Collected data
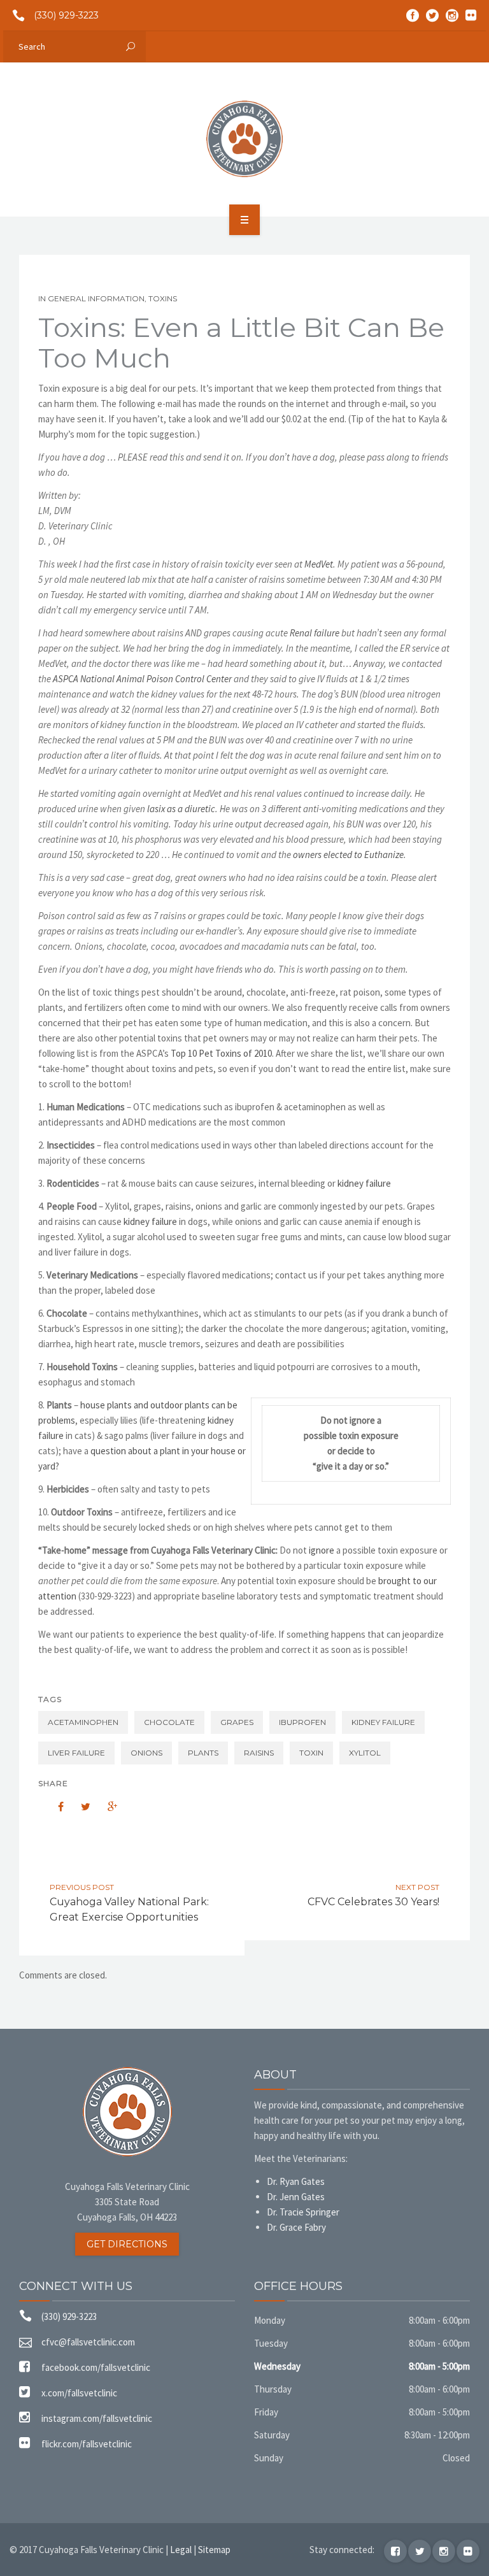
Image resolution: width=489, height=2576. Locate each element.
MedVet (318, 564)
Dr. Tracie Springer (303, 2212)
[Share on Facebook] (52, 1806)
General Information (96, 298)
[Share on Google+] (105, 1806)
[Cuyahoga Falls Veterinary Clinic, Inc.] (244, 139)
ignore (321, 1550)
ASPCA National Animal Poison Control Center (142, 679)
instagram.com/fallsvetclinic (96, 2418)
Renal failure (314, 633)
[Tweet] (78, 1806)
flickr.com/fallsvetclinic (86, 2444)
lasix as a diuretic (181, 809)
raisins (259, 1752)
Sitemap (214, 2550)
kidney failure (364, 1183)
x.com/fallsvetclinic (79, 2393)
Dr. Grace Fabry (296, 2227)
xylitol (365, 1752)
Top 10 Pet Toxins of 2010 (221, 1053)
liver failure (76, 1752)
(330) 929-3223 (66, 15)
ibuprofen (302, 1722)
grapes (236, 1722)
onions (146, 1752)
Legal (181, 2550)
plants (203, 1752)
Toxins (162, 298)
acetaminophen (83, 1722)
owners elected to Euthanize (348, 854)
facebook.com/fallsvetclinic (95, 2367)
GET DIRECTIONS (127, 2244)
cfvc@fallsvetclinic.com (88, 2342)
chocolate (169, 1722)
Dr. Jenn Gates (296, 2197)
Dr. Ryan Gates (296, 2181)
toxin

* What you should do: Each record above must be set down again unchanged, with its pictures left out.

* Output:
Image resolution: width=489, height=2576. Locate each element.
MedVet (318, 564)
Dr. Tracie Springer (303, 2212)
[Share on Facebook] (52, 1806)
General Information (96, 298)
[Share on Google+] (105, 1806)
[Cuyahoga Falls Veterinary Clinic, Inc.] (244, 139)
ignore (321, 1550)
ASPCA National Animal Poison Control Center (142, 679)
instagram.com/fallsvetclinic (96, 2418)
Renal failure (314, 633)
[Tweet] (78, 1806)
flickr.com/fallsvetclinic (86, 2444)
lasix as a diuretic (181, 809)
raisins (259, 1752)
Sitemap (214, 2550)
kidney failure (364, 1183)
x.com/fallsvetclinic (79, 2393)
Dr. Grace Fabry (296, 2227)
xylitol (365, 1752)
Top 10 Pet Toxins of 2010 (221, 1053)
liver failure (76, 1752)
(330) 929-3223 (66, 15)
ibuprofen (302, 1722)
grapes (236, 1722)
onions (146, 1752)
Legal (181, 2550)
plants (203, 1752)
Toxins (162, 298)
acetaminophen (83, 1722)
owners elected to Euthanize (348, 854)
facebook.com/fallsvetclinic (95, 2367)
GET DIRECTIONS (127, 2244)
cfvc@fallsvetclinic.com (88, 2342)
chocolate (169, 1722)
Dr. Jenn Gates (296, 2197)
Dr. Ryan Gates (296, 2181)
toxin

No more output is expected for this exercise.